Ciuad de Puebla, Pue.— Con apenas cuatro años de edad, el pequeño Gabriel Castillo Amador comienza a llamar la atención por su talento musical, particularmente por su habilidad para dirigir orquestas y seguir el ritmo de distintos instrumentos, una vocación que ha despertado el interés de músicos y autoridades culturales en Puebla.
Durante una entrevista para SICOM Noticias, Gabriel estuvo acompañado por sus padres, Josefina Amador González y Antonio Castillo López, quienes relataron que el interés del menor por la música se manifestó desde sus primeros meses de vida. De acuerdo con su madre, cuando tenía alrededor de ocho meses el niño ya marcaba el ritmo con palmadas, mientras que durante el embarazo acostumbraban ponerle música clásica, lo que consideran influyó en su sensibilidad musical.
El padre del menor explicó que la inclinación por la música también tiene raíces familiares y culturales. Señaló que provienen de San Felipe Tepetlapan, comunidad cercana a Tepexi de Rodríguez, en la Mixteca poblana, una región reconocida por su tradición musical. “Se dice que es un pueblo de músicos; cerca del 85 o 90 por ciento de la población tiene alguna relación con la música”, comentó.
Actualmente Gabriel aprende tambora y platillos, además de mostrar interés por dirigir orquestas. Sus padres indicaron que recibe orientación de una maestra de la Sinfónica Municipal de Puebla, lo que ha permitido encauzar sus primeras experiencias musicales.
Durante la conversación, el secretario de Arte y Cultura del estado, Fritz Glockner Cortés, destacó que el caso del niño refleja la importancia del entorno familiar y cultural en el desarrollo de las vocaciones artísticas.

> Datos:
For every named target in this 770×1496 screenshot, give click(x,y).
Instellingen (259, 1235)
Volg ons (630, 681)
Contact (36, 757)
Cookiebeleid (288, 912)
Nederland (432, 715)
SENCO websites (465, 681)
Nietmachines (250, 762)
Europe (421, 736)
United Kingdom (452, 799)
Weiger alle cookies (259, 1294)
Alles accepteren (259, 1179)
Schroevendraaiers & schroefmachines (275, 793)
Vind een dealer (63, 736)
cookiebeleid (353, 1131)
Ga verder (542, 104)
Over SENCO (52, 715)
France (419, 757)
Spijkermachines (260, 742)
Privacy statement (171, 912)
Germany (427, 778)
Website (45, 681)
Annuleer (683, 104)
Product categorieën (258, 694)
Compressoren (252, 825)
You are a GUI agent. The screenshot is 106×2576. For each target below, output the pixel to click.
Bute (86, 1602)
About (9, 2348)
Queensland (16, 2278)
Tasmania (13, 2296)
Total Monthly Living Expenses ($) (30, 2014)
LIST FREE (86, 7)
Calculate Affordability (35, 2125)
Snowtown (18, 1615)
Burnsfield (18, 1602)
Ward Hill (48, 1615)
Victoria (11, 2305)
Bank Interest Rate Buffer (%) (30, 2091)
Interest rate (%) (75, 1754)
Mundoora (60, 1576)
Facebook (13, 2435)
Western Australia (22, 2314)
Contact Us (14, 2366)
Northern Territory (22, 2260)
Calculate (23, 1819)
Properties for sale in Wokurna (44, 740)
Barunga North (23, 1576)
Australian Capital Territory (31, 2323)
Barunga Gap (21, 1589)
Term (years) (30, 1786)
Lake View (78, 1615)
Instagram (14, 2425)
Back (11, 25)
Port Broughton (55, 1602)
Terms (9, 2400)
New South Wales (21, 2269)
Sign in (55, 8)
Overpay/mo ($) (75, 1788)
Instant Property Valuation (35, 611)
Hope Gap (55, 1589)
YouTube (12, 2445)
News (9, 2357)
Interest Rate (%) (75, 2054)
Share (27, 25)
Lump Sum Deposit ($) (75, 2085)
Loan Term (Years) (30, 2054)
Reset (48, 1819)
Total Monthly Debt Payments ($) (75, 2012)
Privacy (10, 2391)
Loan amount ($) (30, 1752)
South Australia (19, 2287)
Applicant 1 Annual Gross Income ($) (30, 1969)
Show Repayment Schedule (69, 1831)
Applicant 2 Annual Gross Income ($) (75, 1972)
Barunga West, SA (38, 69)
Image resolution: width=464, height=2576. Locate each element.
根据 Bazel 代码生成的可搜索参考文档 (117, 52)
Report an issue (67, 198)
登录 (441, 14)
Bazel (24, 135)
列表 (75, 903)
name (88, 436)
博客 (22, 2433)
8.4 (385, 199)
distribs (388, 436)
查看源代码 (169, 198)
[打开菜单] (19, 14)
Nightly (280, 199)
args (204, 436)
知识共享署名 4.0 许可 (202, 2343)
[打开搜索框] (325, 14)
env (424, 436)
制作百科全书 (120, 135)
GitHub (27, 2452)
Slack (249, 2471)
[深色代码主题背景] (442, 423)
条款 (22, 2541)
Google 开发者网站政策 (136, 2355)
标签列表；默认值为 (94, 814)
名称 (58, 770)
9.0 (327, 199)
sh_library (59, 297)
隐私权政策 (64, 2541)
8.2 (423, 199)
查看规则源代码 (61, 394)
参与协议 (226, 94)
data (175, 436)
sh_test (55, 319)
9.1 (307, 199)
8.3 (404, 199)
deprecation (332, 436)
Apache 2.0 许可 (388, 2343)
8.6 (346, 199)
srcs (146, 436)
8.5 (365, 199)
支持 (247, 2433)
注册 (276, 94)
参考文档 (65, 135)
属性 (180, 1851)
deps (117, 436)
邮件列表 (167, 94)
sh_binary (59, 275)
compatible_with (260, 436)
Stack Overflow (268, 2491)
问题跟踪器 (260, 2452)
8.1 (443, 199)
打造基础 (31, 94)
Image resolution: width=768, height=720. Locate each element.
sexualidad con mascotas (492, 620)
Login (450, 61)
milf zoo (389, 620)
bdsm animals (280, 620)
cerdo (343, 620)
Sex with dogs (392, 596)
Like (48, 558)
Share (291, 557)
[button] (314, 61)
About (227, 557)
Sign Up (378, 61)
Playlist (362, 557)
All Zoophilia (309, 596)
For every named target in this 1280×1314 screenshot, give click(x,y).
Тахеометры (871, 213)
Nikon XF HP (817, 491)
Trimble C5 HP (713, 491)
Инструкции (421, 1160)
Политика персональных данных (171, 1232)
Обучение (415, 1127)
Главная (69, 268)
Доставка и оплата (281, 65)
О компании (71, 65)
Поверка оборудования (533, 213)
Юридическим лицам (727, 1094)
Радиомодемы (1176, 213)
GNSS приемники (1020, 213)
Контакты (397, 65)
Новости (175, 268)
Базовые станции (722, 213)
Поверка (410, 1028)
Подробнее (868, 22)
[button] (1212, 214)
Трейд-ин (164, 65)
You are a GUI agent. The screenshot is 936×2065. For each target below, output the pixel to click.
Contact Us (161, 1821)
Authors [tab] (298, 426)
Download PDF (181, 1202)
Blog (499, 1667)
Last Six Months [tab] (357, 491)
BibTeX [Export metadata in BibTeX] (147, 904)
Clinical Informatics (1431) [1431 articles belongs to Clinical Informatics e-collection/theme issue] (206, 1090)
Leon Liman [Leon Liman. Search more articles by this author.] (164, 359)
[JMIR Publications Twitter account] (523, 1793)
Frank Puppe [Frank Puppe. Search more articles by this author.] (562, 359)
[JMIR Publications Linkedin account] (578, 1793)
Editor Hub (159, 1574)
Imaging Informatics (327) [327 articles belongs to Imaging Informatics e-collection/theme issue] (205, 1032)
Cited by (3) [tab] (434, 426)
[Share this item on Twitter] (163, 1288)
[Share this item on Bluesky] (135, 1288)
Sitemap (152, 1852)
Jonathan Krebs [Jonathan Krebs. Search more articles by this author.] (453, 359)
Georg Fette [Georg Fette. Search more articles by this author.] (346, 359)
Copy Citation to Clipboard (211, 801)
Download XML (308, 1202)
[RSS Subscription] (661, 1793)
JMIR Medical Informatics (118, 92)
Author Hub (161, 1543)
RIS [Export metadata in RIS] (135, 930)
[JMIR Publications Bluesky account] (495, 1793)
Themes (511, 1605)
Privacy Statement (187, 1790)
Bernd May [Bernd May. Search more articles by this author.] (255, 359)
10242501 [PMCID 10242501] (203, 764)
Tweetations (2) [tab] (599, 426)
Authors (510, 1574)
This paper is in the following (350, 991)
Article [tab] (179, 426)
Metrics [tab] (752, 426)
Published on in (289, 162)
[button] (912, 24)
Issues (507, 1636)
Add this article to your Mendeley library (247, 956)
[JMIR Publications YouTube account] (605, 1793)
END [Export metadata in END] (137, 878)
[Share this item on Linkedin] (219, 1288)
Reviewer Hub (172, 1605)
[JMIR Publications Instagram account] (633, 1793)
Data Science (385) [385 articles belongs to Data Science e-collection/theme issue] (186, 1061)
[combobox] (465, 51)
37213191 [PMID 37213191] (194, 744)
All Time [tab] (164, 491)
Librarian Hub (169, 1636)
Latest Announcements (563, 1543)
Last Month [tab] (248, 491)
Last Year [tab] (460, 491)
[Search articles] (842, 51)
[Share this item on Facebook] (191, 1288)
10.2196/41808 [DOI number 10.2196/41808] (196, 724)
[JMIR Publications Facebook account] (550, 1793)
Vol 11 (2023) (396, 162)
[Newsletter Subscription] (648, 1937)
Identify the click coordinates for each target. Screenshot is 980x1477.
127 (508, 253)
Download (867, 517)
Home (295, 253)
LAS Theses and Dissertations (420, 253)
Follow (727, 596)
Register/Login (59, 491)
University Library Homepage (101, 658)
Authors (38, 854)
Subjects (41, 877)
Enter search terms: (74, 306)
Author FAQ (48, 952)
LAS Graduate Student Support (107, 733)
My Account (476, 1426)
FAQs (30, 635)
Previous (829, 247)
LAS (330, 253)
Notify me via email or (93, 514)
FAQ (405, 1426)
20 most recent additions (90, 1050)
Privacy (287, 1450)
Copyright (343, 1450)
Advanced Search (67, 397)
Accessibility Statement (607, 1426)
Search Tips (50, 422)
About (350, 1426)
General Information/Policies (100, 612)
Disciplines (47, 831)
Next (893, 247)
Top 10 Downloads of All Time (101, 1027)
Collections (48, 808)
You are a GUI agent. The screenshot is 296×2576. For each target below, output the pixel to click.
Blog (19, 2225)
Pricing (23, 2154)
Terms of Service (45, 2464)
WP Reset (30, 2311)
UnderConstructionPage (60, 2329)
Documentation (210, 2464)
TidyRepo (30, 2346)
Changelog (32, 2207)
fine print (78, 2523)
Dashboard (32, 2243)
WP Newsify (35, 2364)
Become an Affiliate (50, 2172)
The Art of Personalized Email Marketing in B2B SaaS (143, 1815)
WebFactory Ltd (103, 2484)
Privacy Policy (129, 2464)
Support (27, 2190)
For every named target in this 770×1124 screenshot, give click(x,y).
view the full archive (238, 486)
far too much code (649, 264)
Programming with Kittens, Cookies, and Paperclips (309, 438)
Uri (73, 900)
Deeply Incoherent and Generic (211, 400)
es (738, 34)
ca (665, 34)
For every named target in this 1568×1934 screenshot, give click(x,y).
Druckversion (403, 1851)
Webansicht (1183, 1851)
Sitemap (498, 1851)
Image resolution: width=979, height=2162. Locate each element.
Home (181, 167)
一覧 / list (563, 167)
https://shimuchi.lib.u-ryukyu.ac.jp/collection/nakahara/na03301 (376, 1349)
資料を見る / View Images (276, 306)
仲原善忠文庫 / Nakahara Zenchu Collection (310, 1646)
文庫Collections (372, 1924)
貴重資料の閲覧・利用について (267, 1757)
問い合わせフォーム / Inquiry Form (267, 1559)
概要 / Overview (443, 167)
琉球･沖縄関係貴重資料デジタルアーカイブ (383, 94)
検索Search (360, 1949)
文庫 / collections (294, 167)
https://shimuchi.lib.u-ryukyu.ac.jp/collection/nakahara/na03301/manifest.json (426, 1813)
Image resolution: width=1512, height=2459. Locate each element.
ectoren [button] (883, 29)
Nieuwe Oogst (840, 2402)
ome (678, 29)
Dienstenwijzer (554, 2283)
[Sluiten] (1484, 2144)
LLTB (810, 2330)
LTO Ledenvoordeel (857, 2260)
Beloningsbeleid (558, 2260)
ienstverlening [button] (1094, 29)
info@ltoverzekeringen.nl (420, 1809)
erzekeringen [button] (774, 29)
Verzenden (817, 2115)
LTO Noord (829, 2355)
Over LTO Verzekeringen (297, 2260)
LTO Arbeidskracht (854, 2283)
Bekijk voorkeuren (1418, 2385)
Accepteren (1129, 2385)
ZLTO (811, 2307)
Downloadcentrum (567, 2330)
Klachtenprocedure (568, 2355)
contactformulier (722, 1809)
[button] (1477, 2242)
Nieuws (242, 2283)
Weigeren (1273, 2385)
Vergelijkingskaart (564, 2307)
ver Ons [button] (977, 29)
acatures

> Encargo 1: Según la nota sobre el niño músico de Puebla, ¿qué instrumentos aprende actualmente Gabriel?
> Encargo 2: Prosigue la nota sobre el niño músico de Puebla a partir de su última oración.

> Respuesta esperada 1: Tambora y platillos.

> Respuesta esperada 2:
“El talento de Gabriel muestra cómo la música está viva en nuestras comunidades. Las vocaciones se forman con el acompañamiento de la familia y con espacios culturales que permitan a niñas y niños desarrollar sus habilidades”, señaló.
El funcionario explicó que la dependencia estatal trabaja en recorrer municipios y fortalecer espacios culturales, como casas de cultura y programas comunitarios, con el objetivo de identificar y apoyar talentos artísticos en todo el estado, especialmente entre niñas, niños y jóvenes.
Para los padres de Gabriel, la clave ha sido permitir que el niño disfrute la música como un juego, evitando imponerle disciplina rígida y fomentando su curiosidad musical.
Mientras tanto, el pequeño continúa sorprendiendo con su entusiasmo por dirigir melodías, desde piezas musicales hasta el Himno Nacional, convirtiéndose, según relataron durante la entrevista, en un entusiasta promotor de la música entre sus propios compañeros de preescolar.